> **What is being asked**:
Rewrite the entries below as a JSON list of strings, with one string per line and blank lines skipped. Leave the pictures out of the list.

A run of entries
-*-*-
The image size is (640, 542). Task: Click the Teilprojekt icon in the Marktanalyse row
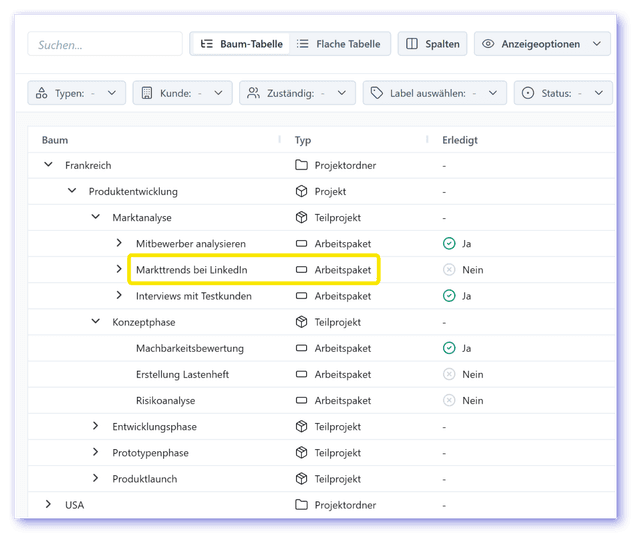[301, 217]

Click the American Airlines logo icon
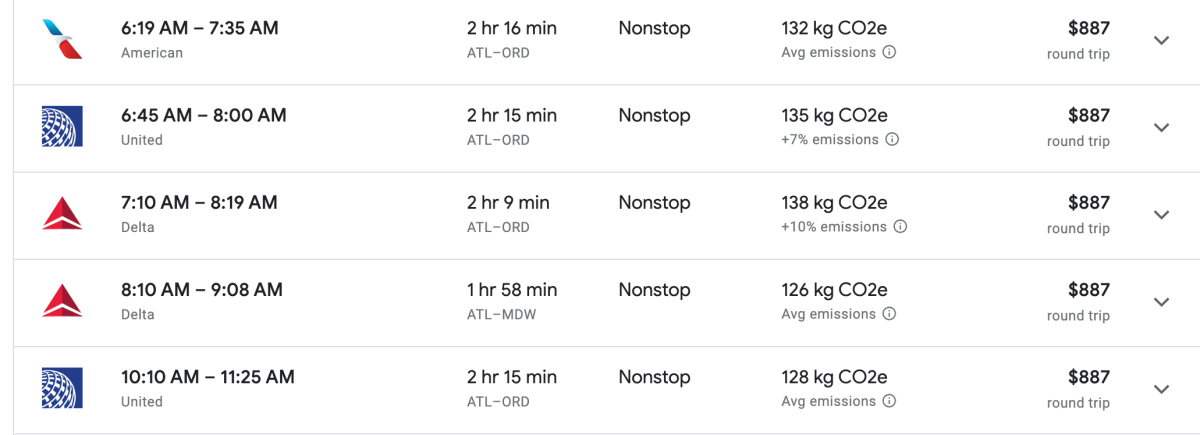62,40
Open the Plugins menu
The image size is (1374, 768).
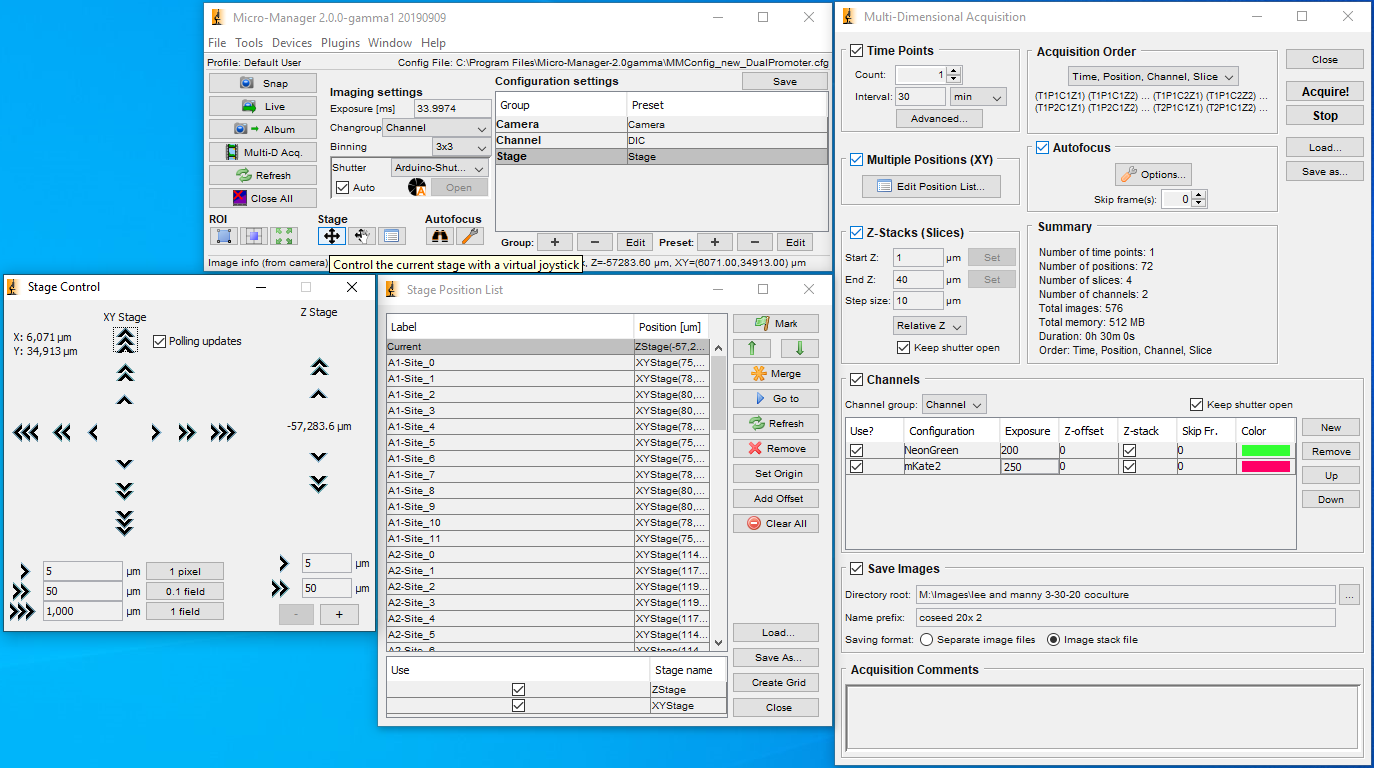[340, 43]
-*-*-
> **Result for this exercise**:
[
  "The image size is (640, 542). Task: Click the Teilprojekt icon in the Marktanalyse row",
  "[301, 217]",
  "Click the American Airlines logo icon",
  "62,40",
  "Open the Plugins menu",
  "The image size is (1374, 768).",
  "[340, 43]"
]